The Patriot Post® · A Tough Speech Case at the Supreme Court

By Douglas Andrews ·

This case stinks. That’s it in a nutshell for conservatives.

On Monday, the U.S. Supreme Court wrestled with two laws — one in Florida and the other in Texas — that impose restrictions on social media companies seeking to control the content on their platforms.

We know how this works: Left-leaning Big Tech companies have been steadily and reliably hostile toward conservative speech on social media, ostensibly in the name of fighting disinformation and a panoply of -isms — racism, sexism, extremism, anti-transgenderism, and the like. So Florida and Texas fought back by passing laws that restrict these social media platforms from silencing speech they find inconvenient. But after nearly four hours of oral arguments, a majority of the justices seemed skeptical that the states could do so without violating the companies’ First Amendment rights.

The two court cases at issue — Moody v. NetChoice and NetChoice v. Paxton — are aptly described by the Wall Street Journal’s editorial board:

The Florida law bans large social-media platforms from removing the accounts of political candidates, or suppressing posts by or about them. Platforms also can’t take “any action to censor, deplatform, or shadow ban a journalistic enterprise based on the content of its publication or broadcast,” and they must apply their standards “in a consistent manner” among their users.

The Texas law bars platforms from making editorial decisions based on the viewpoint of a user’s expression, which isn’t clearly defined. The law is so broad it could be read to bar platforms from suppressing pro-Nazi speech or content that glorifies eating disorders. Both laws require platforms to explain in detail why posts are removed. Companies could face stiff government penalties and lawsuits.

As Chief Justice John Roberts put it: “What the government’s doing here is saying, ‘You must do this. You must carry these people. You’ve got to explain if you don’t.’ That’s not the First Amendment.”

And he’s right. Congress shall pass no law

Left-wing justice Elena Kagan echoed Roberts: “Why isn’t that, you know, a classic First Amendment violation for the state to come in and say, ‘We’re not going to allow you to enforce those sorts of restrictions’?”

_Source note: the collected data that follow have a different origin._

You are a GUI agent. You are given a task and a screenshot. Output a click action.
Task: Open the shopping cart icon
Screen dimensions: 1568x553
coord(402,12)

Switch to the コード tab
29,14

Roberts spelled it out even more succinctly and grimly, reminding us that the First Amendment bars the government from censoring speech but not private companies. So, he said, “They can discriminate against particular groups that they don’t like.”

Texas Solicitor General Aaron Nielson, though, characterized his state’s law as a “modest effort to regulate” the power of social media platforms that is “nowhere near the heartland of the First Amendment.”

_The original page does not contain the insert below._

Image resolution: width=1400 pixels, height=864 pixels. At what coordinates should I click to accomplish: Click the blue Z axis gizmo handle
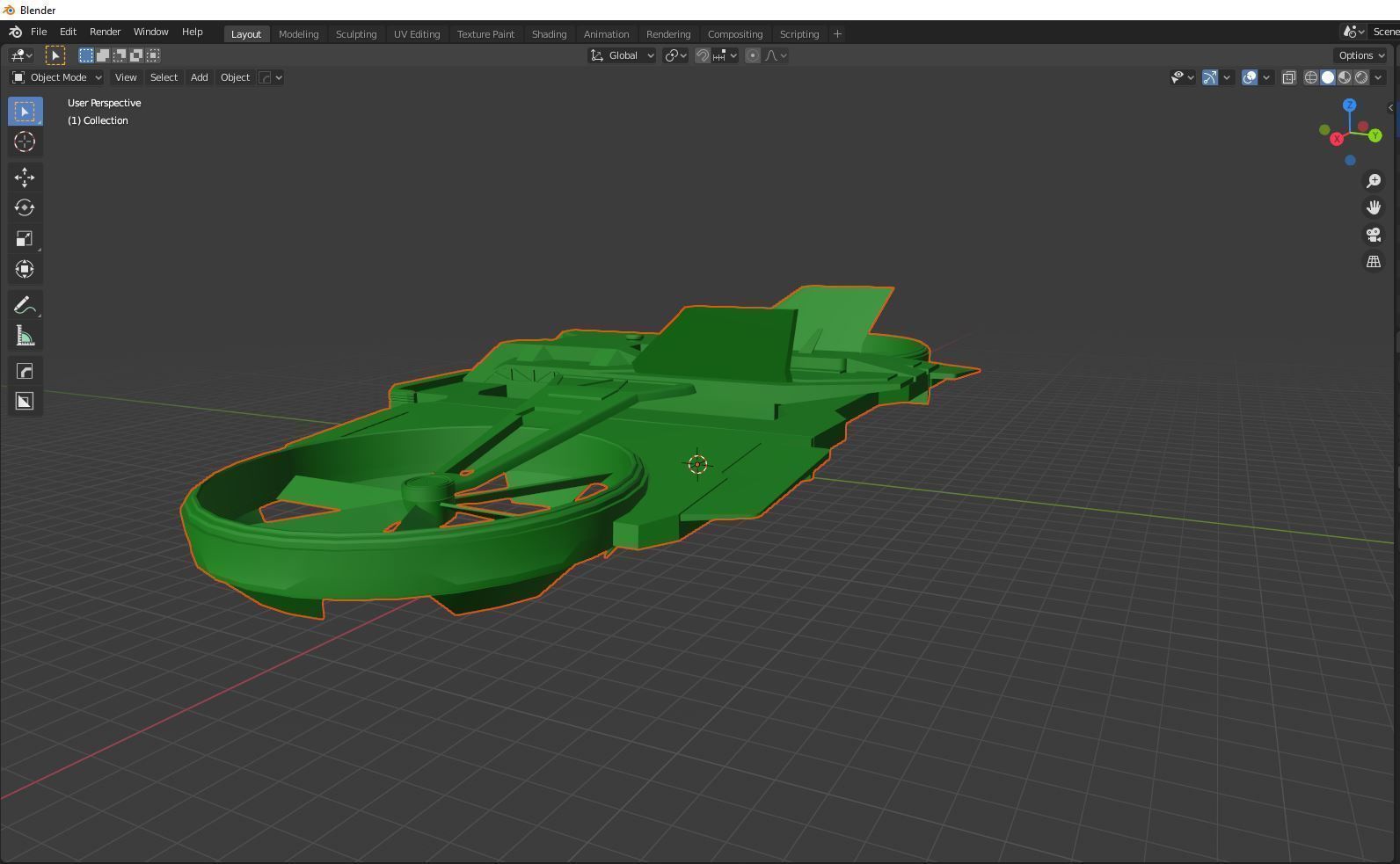pos(1349,105)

Like we said: This case stinks.

But the First Amendment is the First Amendment. And trust us: We at The Patriot Post have felt the wrath of these speech-stifling leftists, particularly the so-called “news raters.” As our Mark Alexander writes:

You have heard of the so-called “fact-checkers” and “fake news busters” who pose as “journalists” with outfits like USA Today, which has targeted The Patriot Post with fabricated fake fact-checks. Under the pretense of “objective journalism,” their mission is the systemic redlining of free speech — and in ways that are imperceptible to most Americans. They operate primarily under the umbrella of Demo/Leftmedia propagandists who, in recent years, have perfected their scheme to undermine the First Amendment — and, in effect, rig elections.

Monday’s questioning, though, wasn’t entirely one-sided. As NBC News reports, “Justices from across the ideological spectrum raised fears about the power and influence of big social media platforms like YouTube and Facebook and questioned whether the laws should be blocked entirely.” So there’s that.

As SCOTUSblog put it: “The justices pressed [Paul Clement, who represented the trade groups], to discuss the interaction between the Texas law and Section 230 of the Communications Decency Act, which generally shields tech companies from liability for content published by others. Justice Neil Gorsuch told Clement that, in his view, there is a tension between the idea that a tech company can’t be held liable for its users’ speech and the idea that moderating that content is the tech company’s speech. Is it speech for purposes of the First Amendment, he asked, but not for purposes of Section 230?”

“Separating the wheat from the chaff here is pretty difficult,” said Justice Neil Gorsuch, who was the first of three Donald Trump appointees to the High Court.

Justice Clarence Thomas was more pointed in his critique of the Big Tech litigants: “Can you give me one example of a case in which we said that the First Amendment protects the right to censor?”

Justice Samuel Alito, too, seemed more inclined to uphold the Florida and Texas laws. Is content moderation, he asked, “actually more than a euphemism for censorship?”

These are great questions, and the justices have their work cut out for them as they try to strike a balance between free speech and constitutional protection. A landmark decision is expected by this summer.